The team developed an an ultra-rapid antimicrobial susceptibility testing method, that bypasses the need for blood culturing.

Instead, researchers were able to perform drug susceptibility profiling directly from the patient’s whole blood – meaning none of its components have to be separated or removed.

Their method used a synthetic peptide to recover a broad range of pathogens from the blood, which then can be identified and tested for drug susceptibility.

Study authors claimed this new approach has the potential to reduce the turnaround time of the test by more than 40–60 hours, compared to existing methods.

The authors tested their method in a hospital setting, on 190 hospitalised patients with suspected infections.

They sampled 5–10 ml of whole blood was sampled from each patient, from catheter lines and parts of the body where an abnormal increase in temperature was noticed.

All samples were analysed according to hospital protocols, as well as with the new test.

The researchers’ method achieved a 100 per cent match rate in species identification, they stated.

For the six positive cases, the average test turnaround time was approximately 13 hours from initial blood processing.

Further clinical validation of the test is needed to verify the findings on a diverse cohort of people, authors noted.

“However, these results suggest this method has the potential to reduce both the time taken to tackle sepsis and the amount of unnecessary antibiotics used during broad-spectrum treatment,” they said.

Martha’s Rule

Named after teenage Martha Mills – who died of sepsis despite her parents’ pleas that she wasn’t receiving the necessary care – ‘Martha’s rule’ gives patients a right to second medical opinion.

Martha, 13, died from sepsis in 2021 after medics failed to boost her to intensive care when her parents raised concerns about her rapidly deteriorating condition.

The rule will give patients and their families access to a rapid review if they are worried about their condition.

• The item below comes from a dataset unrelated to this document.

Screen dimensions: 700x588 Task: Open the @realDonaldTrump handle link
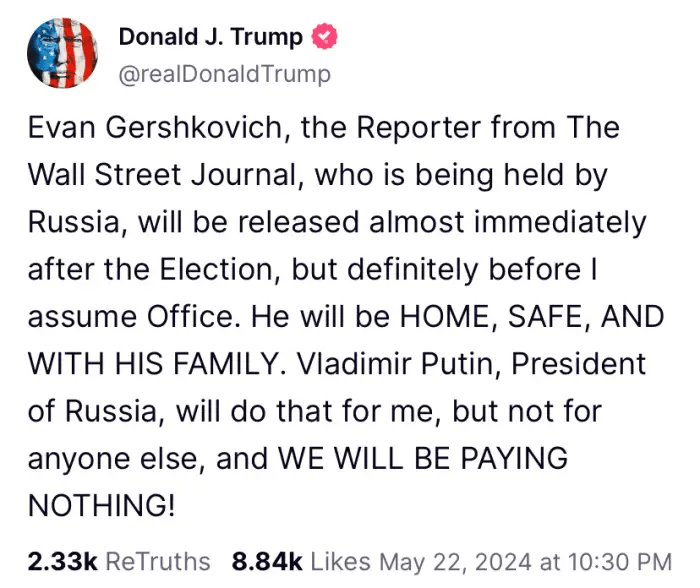coord(224,74)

NHS England pledged to introduce ‘Martha’s Rule’ to at least 100 hospitals in February.

But it announced today that 143 sites will roll out the rule change by March 2025 following “significant interest” from hospitals across the country.

The purpose of Martha’s Rule is to provide “a consistent and understandable way for patients and families to seek an urgent review if their or their loved one’s condition deteriorates and they are concerned this is not being responded to”, NHSE said.

Described as a “three-step safety net”, the rule will be made up of three components.

Firstly, an escalation process will be available 24/7 at all the 143 sites.

This will be advertised throughout the hospitals on posters and leaflets, so patients and families can contact a critical care outreach team that can swiftly assess a case and escalate care if necessary.

Secondly, NHS staff will also have access to this same process if they have concerns about a patient’s condition.

Finally, clinicians at participating hospitals will also be obligated to formally record insights and information about a patient’s health provided by their families daily.

This will ensure that any concerning changes in behaviour or condition noticed by the people who know the patient best are considered by staff, NHSE said.